第17話 行き場のない怒り

 目を覚ました夏樹はトイレに行き、用を足してから頭をシャキッとさせようと洗面所に向かった。


 両手で水を掬い、顔を洗面台に近付けて思い切りぶっかける。

 冷たい。視界の上から水が滴ってくる。鏡を見ると、前髪がかなり濡れていた。


「……デカく、なってた」


 大きくなることは予想していた。その覚悟もある程度できていた。

 しかし、いざ直面するといささか以上に動揺した。


 大きくなるということは、冬陽に絡みついた爆弾の導火線が、それだけ短くなったことを意味する。
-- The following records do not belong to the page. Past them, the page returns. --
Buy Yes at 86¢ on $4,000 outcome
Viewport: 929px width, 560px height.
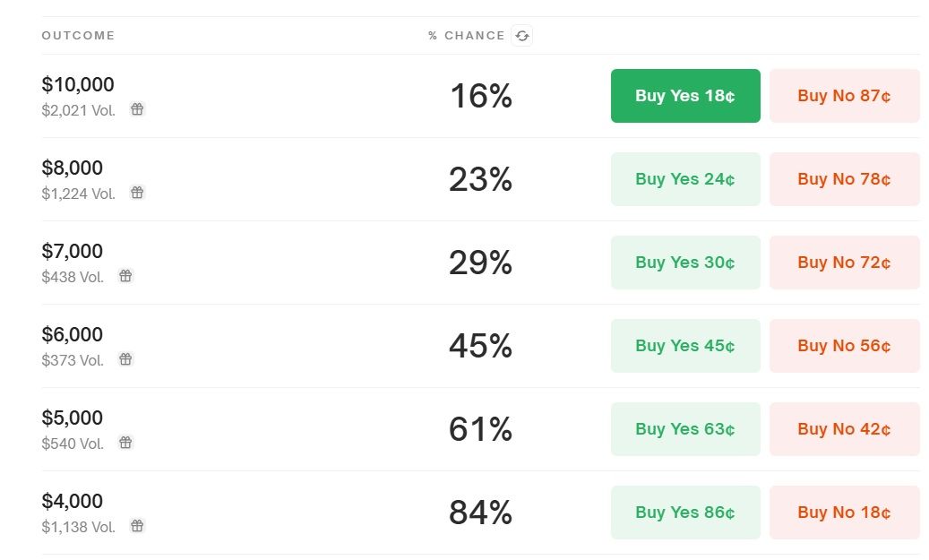coord(685,513)
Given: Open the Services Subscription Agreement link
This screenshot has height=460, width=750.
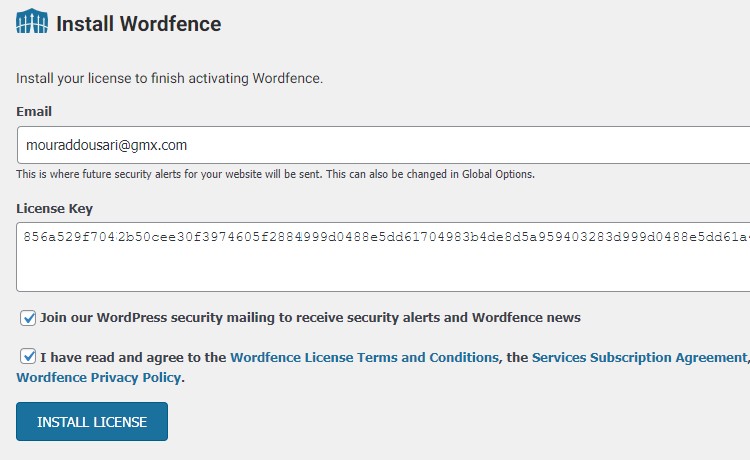Looking at the screenshot, I should click(640, 357).
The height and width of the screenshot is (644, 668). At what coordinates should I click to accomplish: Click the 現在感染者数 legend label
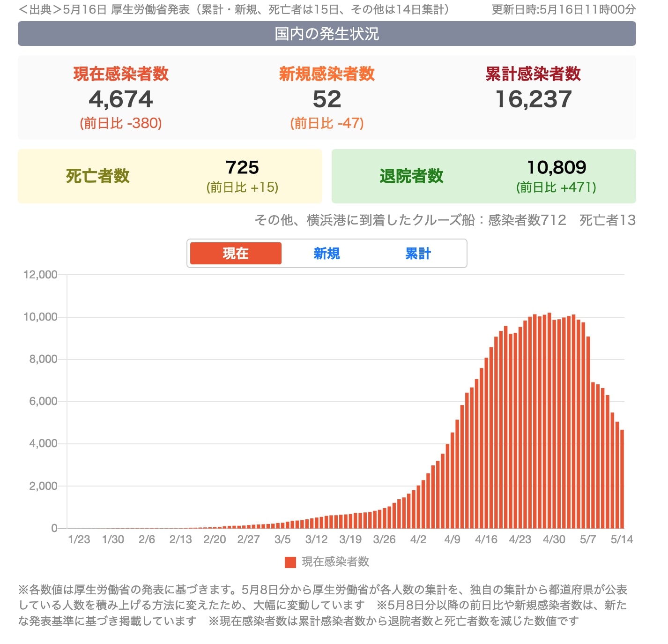tap(335, 562)
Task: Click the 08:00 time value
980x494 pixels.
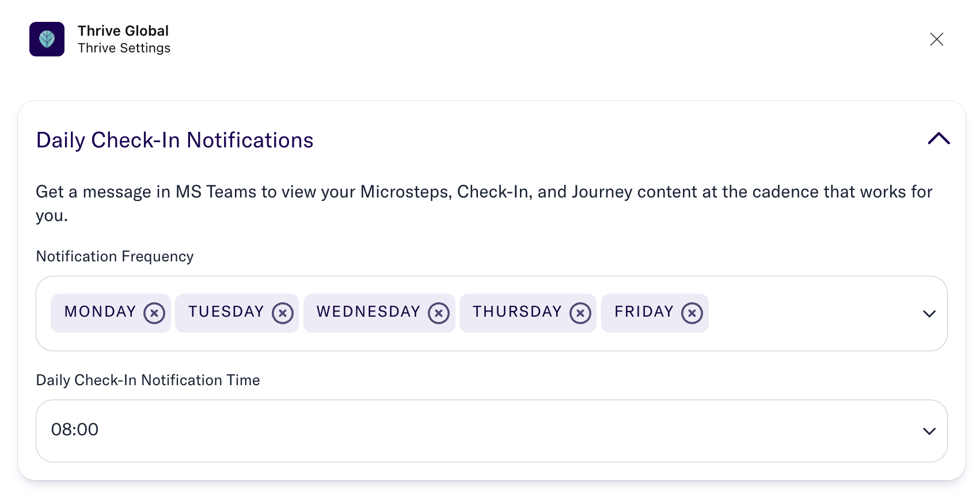Action: 75,430
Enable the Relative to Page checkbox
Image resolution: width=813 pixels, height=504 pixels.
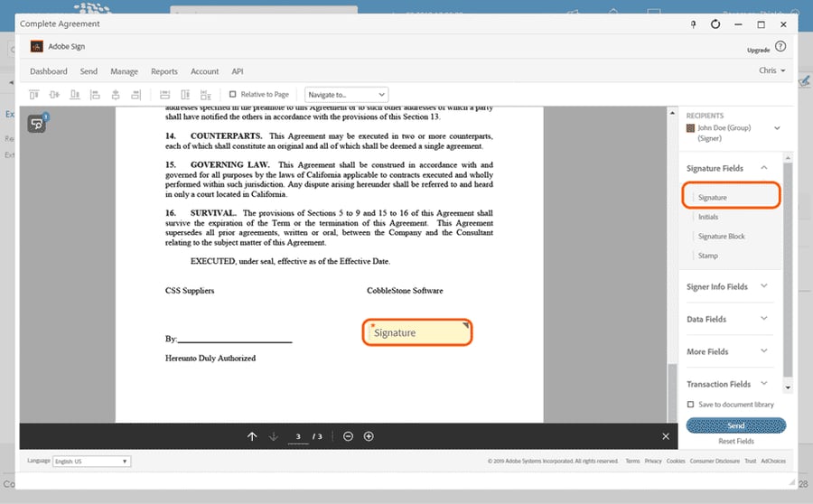click(233, 94)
 そして、その導火線は今の冬陽が16歳になることによって爆発する。そうなると、元の冬陽は二度と戻ってこれなくなる。


 自分の好きな女の子が、消えてしまう。


「小日向の話だと、もう少しゆっくり成長するって聞いていたのに……」


 昨日まで6歳だった冬陽は、今や13歳だ。たった一日で倍以上の歳を重ねてしまった。


 まだ、薬が届くまで一か月もかかるというのに……。

 例えようのない不安が、夏樹の心にとぐろを巻く。

 今の自分に出来ることは、他にないのだろうか?


「……くそっ」


 焦るだけで、何も思いつかない。焦燥感と不安だけが先行する。

 すると、ぺたぺたと背後で足音がした。その足音が、夏樹の背後で止まる。


 夏樹は顔を拭くと、振り返った。自分より頭一つと半分ほど低い冬陽が、夏樹を怨敵でも見つけたかのような鋭い視線で睨み上げていた。


「……どいて」


 最後通牒とでも言いたげな声音。ちなみに、今の彼女は夏樹のジャージを借りている。もう昔の服は着られないからだ。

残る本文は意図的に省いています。